▶ **Document passage**
++++
The measurement of the turbulence scaling index is not an easy task. It is a statistical analysis on a large number of measurements on turbulence variations. One needs to guarantee that the data are stationary and an ergodic random function of time. These conditions require that the local average of magnetic fields should not be sensitive to intervals for this average. If some intervals include large-amplitude variations, a random and time stationary condition would not be guaranteed and the accurate scaling measurement may not be obtained. The large-amplitude variations will lead to the nonstationary conditions preferring to appear at large scales, where the fluctuations are prone to experiencing violent variations. The large-amplitude variations will also make a mix of parallel and nonparallel samplings. The local magnetic field is usually computed by the average of the magnetic field vectors measured at two time instants or two space points (Cho & Vishniac 2000; Milano et al. 2001; Luo & Wu 2010; Pei et al. 2016; Yang et al. 2018a). If this average field direction is parallel to the sampling direction, this measurement is considered a parallel selection. However, this average field direction may not represent most of the instantaneous field directions, which results in some apparent nonparallel samplings to be considered parallel samplings. Under this circumstance, the constructed parallel spectral density is contaminated by nonparallel fluctuations. These features combine making the measurement of the parallel scaling very difficult (Wang et al. 2016).
++++
▶ **Given material**
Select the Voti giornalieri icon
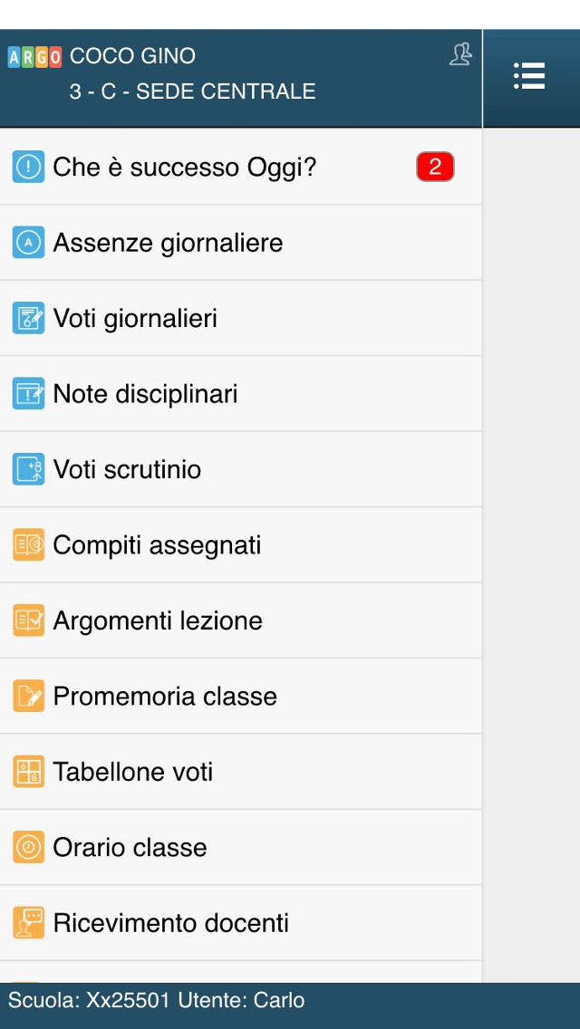This screenshot has height=1029, width=580. 29,318
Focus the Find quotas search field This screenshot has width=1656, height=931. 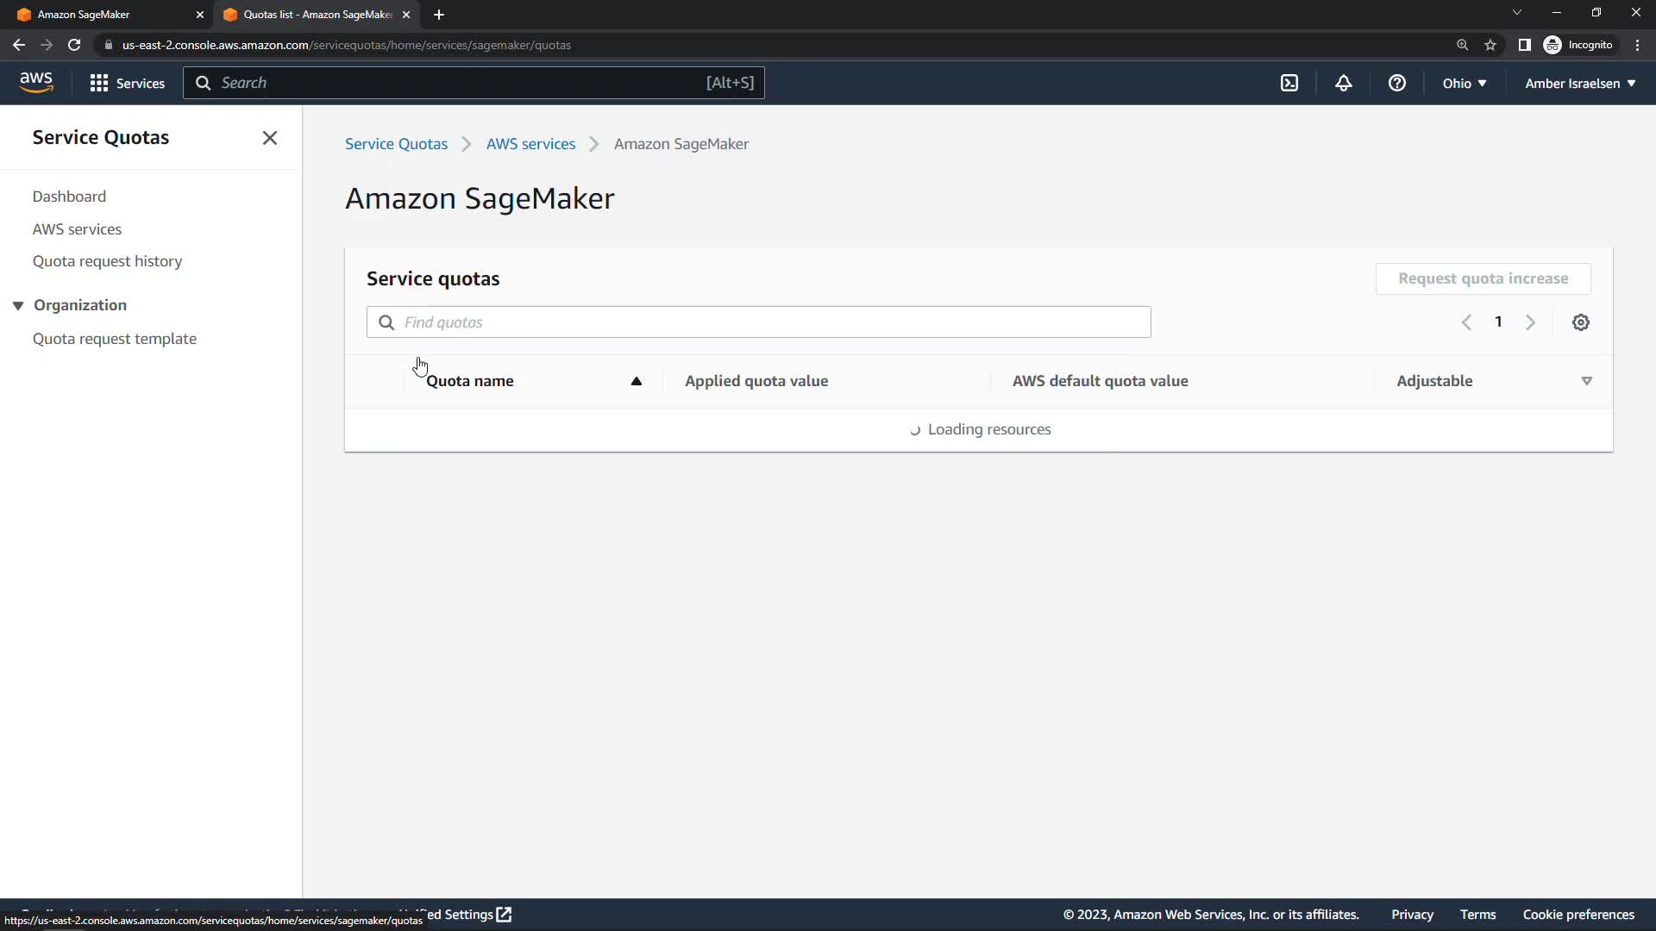[x=759, y=322]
++++
▶ **Exercise instructions**
Reproduce the full passage on measuring the turbulence scaling index, word for word. The material above has no part in this.

▶ **Task response**
The measurement of the turbulence scaling index is not an easy task. It is a statistical analysis on a large number of measurements on turbulence variations. One needs to guarantee that the data are stationary and an ergodic random function of time. These conditions require that the local average of magnetic fields should not be sensitive to intervals for this average. If some intervals include large-amplitude variations, a random and time stationary condition would not be guaranteed and the accurate scaling measurement may not be obtained. The large-amplitude variations will lead to the nonstationary conditions preferring to appear at large scales, where the fluctuations are prone to experiencing violent variations. The large-amplitude variations will also make a mix of parallel and nonparallel samplings. The local magnetic field is usually computed by the average of the magnetic field vectors measured at two time instants or two space points (Cho & Vishniac 2000; Milano et al. 2001; Luo & Wu 2010; Pei et al. 2016; Yang et al. 2018a). If this average field direction is parallel to the sampling direction, this measurement is considered a parallel selection. However, this average field direction may not represent most of the instantaneous field directions, which results in some apparent nonparallel samplings to be considered parallel samplings. Under this circumstance, the constructed parallel spectral density is contaminated by nonparallel fluctuations. These features combine making the measurement of the parallel scaling very difficult (Wang et al. 2016).